Morandé no exagera y señala algo evidente. Los atentandos contra la vida humana (el aborto y el uso de anticonceptivos), su herencia genética (eugenesia), su identidad psico-somática (mutilaciones, mal llamadas “cambio de sexo”), o la eutanasia (privación del derecho y deber a la asistencia médica) así lo atestiguan. Estas acciones niegan la continuidad de la vida y la identidad cultural, imprescindibles para una Nación, pues la continuidad de una cultura necesita de una renovación constante de sus miembros o una responsabilidad intergeneracional que actualice la cultura.

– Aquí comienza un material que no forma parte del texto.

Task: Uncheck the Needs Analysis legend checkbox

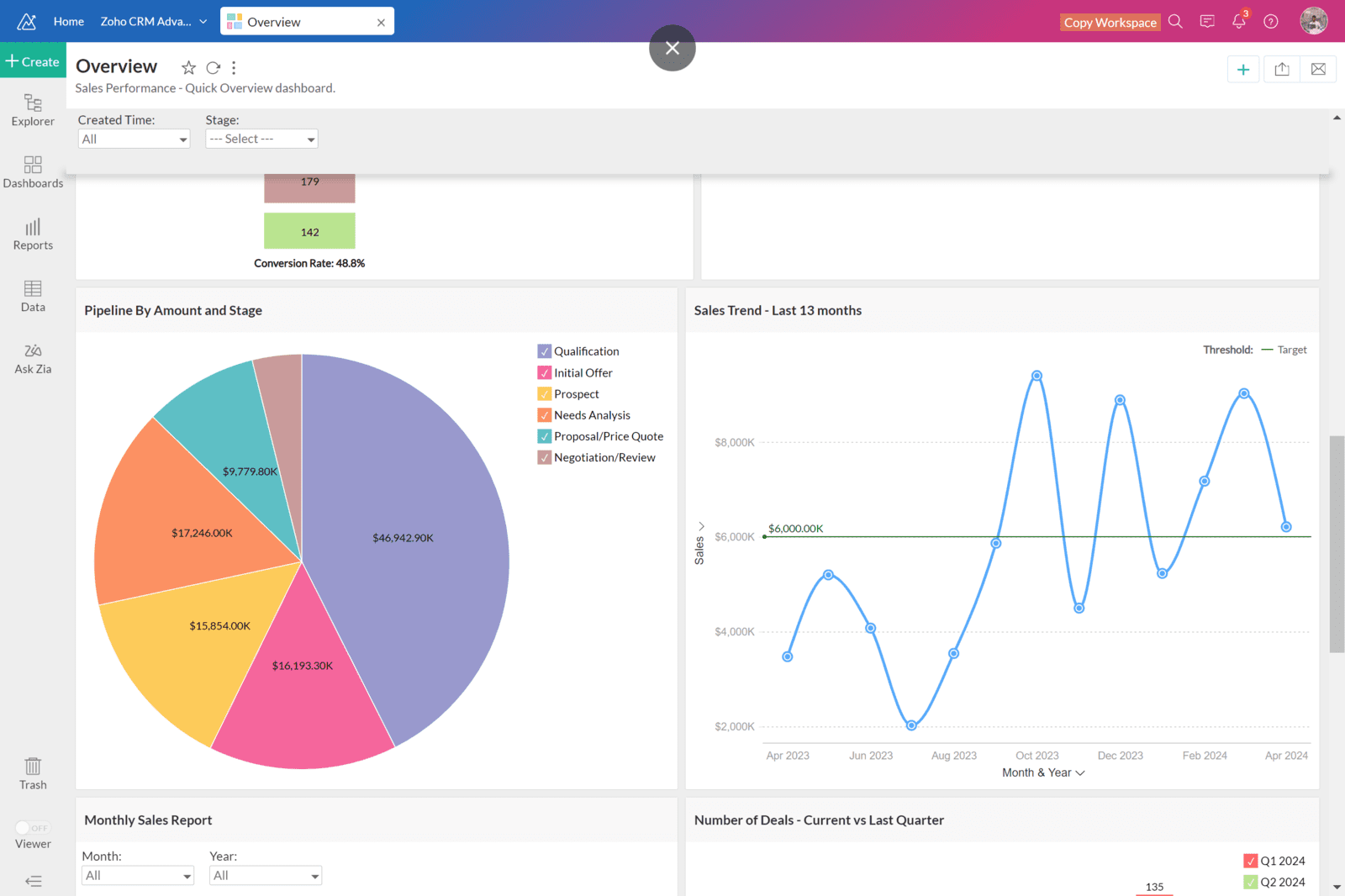Action: click(545, 415)
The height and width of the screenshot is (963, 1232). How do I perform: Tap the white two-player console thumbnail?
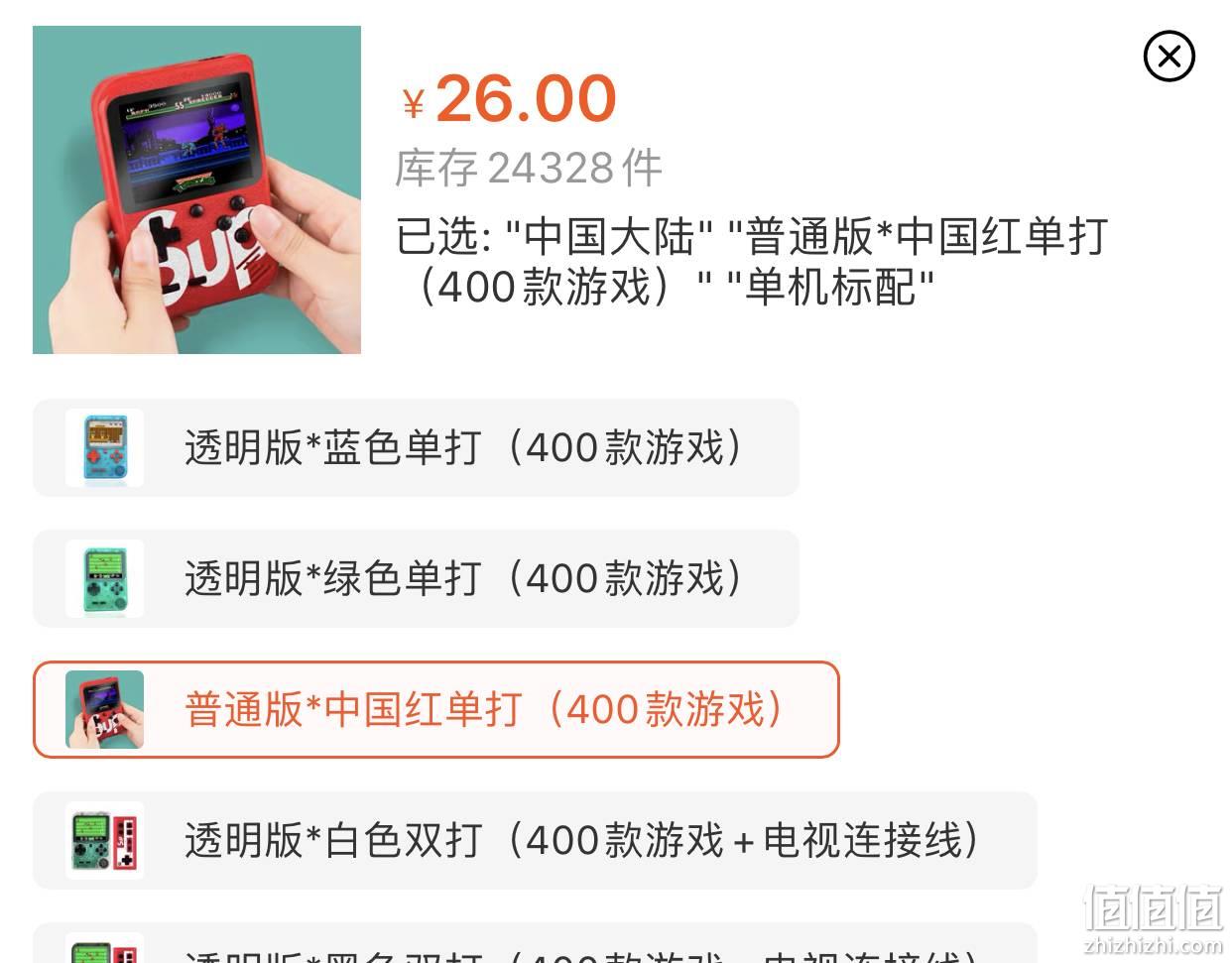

Basta indagar como en Europa la tasa de natalidad se redujo y la de mortandad se elevó, motivando migraciones masivas de otras culturas (causas laborales o supervivencia) y poniendo la suya en riesgo (Allahu Akbar). Este hecho motiva un debate público sobre la bioética y la biojurídica que reconozca el fundamento antropológico del derecho.
Con lo escrito queremos hacer énfasis en que la dimensión ética y espiritual, base de toda cultura o Nación, guía y juzga el progreso y sus instrumentos tecnológicos (dimensión material), sin perder de vista que la persona humana es sujeto de derechos y deberes en su comunidad.

Es menester, entonces, que no exista una posición ajena sobre el progreso, sino un análisis y crítica constante de cara a la verdad y nuestro bien; es decir, el progreso material que parte desde una perspectiva individual actual hacia un estado de bienestar caracterizado por el placer, el tener o el poder absolutizado, sea objeto de una crítica constante que lo contraponga con una visión conjunta de desarrollo integral, que acoge el sentido de comunidad, sin abandonar la dimensión ética y espiritual necesarias para la familia y la Nación.